With regard to other aspects of human development not captured by the HDI, the ROK scores less well in comparative terms:
Gender: The ROK ranks 61st out of 109 countries in the composite empowerment measure GEM, with a value of 0.554. (UNDP, 2009)
Migration: The ROK has a low rate of emigration (3 percent per year of which 50 percent go to North America); it also has a very low rate of immigration, with about ½ million migrants representing only 1.2 percent of the population. (UNDP, 2009)
Telecommunications: The ROK has a high density of telephony ((21.3 million land lines, 46 million cell phones in 2008). It has 38 million internet users.
Source: Jane’s Country Stability Ratings, 2010
Country Stability Ratings provide a quantitative assessment of the stability environment of a country or autonomous territory. All sovereign countries, non-contiguous autonomous territories and de facto independent entities are included in the assessments.

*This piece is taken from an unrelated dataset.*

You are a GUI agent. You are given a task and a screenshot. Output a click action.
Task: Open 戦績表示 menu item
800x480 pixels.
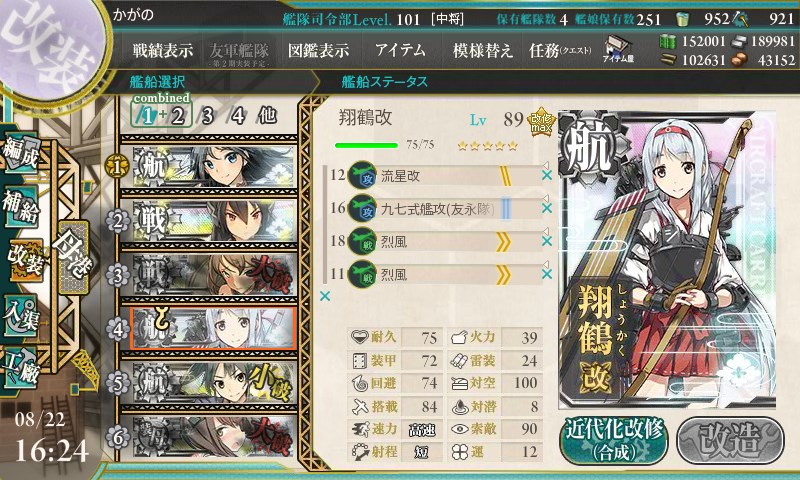163,50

To gauge stability, 24 factors (that rely on various objective sub-factors) are rated. The 24 factors are classified within five distinct groupings, namely political, social, economic, external and military and security. The stability of each factor is assessed by the Country Stability team as between 0 and 9. The various factors are then weighted according to the importance to the particular country’s stability. Stability in each of these groupings is provided, with 0 being entirely unstable and 100 stable.
The weighted factors are also used to produce an overall territory stability rating, from 0 (unstable) to 100 (stable).